De groene gaasvlieg Chrysoperla carnea wordt gebruikt voor de bestrijding van de volgende plagen:
De natuurlijke vijand van Chrysoperla carnea is bij Koppert verkrijgbaar als Chrysopa en Chrysopa-E.
Beste omstandigheden voor gebruik van Chrysoperla carnea
Voedingsactiviteit: De larven van Chrysoperla carnea kunnen al actief zijn bij temperaturen vanaf 8°C. Hoewel ze bij deze lage temperaturen minder bewegen, blijven ze in staat om prooien te eten. Dit maakt ze waardevol in vroege teeltstadia of in koelere klimaten.
Ontwikkeling: De ontwikkeling van de larven – zoals groei, vervelling en uiteindelijk verpopping – begint pas vanaf ongeveer 10°C. Onder deze grens vertraagt of stopt de ontwikkeling, maar de larven kunnen nog steeds bijdragen aan plaagonderdrukking.
Optimale effectiviteit: Tussen 20°C en 28°C zijn de larven het meest actief en efficiënt. In dit bereik eten ze grote hoeveelheden prooien en ontwikkelen ze zich snel tot volwassen exemplaren.
Eetgedrag van Chrysoperla carnea
Larven zoeken hun prooi willekeurig op de plant. Hun efficiëntie wordt ernstig belemmerd door de aanwezigheid van bladharen. De larven zijn niet gemakkelijk waar te nemen en zijn vooral 's nachts actief. Overdag schuilen ze onder de plant of de rand van de pot. De larven grijpen hun prooi van onderaf en tillen hem op in hun kaken.
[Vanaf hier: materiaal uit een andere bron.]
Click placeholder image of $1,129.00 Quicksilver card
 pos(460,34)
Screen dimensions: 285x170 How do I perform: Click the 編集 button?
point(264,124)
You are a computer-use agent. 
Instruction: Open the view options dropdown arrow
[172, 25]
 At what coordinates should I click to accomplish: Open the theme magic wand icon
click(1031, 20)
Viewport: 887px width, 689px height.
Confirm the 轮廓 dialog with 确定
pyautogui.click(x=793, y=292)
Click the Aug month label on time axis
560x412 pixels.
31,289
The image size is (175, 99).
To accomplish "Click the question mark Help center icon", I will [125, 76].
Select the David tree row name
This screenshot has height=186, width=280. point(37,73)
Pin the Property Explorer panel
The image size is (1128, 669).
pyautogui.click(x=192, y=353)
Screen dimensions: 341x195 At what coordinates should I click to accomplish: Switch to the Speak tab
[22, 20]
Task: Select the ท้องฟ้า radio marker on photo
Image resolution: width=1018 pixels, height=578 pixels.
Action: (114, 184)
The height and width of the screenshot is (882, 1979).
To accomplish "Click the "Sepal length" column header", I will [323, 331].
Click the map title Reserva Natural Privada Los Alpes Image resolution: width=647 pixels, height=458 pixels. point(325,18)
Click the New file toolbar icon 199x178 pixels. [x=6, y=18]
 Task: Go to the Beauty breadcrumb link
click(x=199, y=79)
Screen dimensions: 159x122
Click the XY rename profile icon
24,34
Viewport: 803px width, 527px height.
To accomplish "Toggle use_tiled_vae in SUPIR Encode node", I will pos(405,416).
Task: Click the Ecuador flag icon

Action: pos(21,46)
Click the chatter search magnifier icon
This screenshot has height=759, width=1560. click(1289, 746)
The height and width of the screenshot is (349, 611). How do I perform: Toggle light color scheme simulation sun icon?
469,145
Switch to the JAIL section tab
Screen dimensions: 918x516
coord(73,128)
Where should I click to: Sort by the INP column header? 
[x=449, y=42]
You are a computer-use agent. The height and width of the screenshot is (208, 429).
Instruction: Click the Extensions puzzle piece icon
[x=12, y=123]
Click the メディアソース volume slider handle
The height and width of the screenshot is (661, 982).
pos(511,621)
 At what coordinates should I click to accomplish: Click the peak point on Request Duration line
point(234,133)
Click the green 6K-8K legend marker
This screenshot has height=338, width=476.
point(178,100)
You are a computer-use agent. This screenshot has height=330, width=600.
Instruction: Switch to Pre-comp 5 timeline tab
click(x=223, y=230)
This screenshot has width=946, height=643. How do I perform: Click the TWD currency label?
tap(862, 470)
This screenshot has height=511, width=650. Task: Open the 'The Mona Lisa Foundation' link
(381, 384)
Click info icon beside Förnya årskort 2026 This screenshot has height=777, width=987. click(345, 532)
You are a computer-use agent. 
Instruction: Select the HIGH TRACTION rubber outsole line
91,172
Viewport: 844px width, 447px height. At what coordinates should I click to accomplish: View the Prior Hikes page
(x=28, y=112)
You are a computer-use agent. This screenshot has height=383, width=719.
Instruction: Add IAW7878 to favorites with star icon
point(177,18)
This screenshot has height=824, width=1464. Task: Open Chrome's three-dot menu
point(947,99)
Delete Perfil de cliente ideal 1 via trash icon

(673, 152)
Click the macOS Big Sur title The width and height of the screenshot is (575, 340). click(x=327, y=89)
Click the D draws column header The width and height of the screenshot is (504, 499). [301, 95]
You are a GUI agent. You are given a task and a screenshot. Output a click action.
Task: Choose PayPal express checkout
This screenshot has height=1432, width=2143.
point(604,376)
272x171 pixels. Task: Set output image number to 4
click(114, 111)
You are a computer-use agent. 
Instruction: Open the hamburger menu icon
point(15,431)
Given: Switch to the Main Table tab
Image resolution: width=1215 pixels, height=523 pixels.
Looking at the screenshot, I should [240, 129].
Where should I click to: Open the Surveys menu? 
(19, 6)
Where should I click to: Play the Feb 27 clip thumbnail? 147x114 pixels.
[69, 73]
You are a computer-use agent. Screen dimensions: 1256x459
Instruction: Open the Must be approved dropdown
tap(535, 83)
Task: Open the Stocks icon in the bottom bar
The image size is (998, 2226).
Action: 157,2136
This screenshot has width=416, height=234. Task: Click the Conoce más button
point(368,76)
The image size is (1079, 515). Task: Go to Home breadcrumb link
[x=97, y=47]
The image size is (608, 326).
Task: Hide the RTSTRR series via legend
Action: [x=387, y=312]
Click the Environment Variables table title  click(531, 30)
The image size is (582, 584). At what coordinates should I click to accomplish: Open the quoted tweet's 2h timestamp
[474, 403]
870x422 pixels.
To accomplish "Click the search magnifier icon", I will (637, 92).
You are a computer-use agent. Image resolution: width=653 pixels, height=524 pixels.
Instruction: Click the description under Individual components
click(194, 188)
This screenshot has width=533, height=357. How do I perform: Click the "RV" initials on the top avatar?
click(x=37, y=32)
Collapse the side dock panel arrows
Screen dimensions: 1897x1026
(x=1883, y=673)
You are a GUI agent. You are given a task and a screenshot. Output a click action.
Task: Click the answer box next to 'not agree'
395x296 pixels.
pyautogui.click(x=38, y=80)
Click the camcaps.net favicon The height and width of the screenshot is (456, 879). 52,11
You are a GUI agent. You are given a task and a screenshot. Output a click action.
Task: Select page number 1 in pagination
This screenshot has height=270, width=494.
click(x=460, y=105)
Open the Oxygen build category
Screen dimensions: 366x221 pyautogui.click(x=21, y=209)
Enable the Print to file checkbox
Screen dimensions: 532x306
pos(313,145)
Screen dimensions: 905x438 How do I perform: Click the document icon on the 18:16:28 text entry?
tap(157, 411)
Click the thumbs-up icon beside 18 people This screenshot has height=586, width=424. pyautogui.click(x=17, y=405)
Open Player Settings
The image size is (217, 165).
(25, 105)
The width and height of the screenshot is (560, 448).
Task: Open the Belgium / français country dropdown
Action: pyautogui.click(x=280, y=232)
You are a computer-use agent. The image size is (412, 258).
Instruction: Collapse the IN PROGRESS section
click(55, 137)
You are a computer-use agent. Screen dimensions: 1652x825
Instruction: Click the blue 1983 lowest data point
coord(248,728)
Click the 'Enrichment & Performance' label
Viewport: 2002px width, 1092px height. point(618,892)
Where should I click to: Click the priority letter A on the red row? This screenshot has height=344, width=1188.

De prooi wordt geïnjecteerd met een speekselvloeistof die de inhoud van het lichaam verteert en vervolgens wordt leeggezogen. De prooi kan zelfs groter zijn dan de larve zelf.
Gemiddeld eet een larve wel 300-400 bladluizen van verschillende grootte tijdens zijn ontwikkeling, hoewel de werkelijke hoeveelheid afhangt van de soort prooi en de temperatuur. Wanneer prooien schaars zijn, kunnen de larven hun toevlucht nemen tot kannibalisme, waarbij de oudere larven de jongere opeten. Eieren worden vaak genegeerd omdat ze op steeltjes staan. Volwassen dieren leveren geen bijdrage aan biologische bestrijding. Ze voeden zich uitsluitend met stuifmeel, nectar en honingdauw en in het geval van glastuinbouw, vliegen de meeste de kas uit.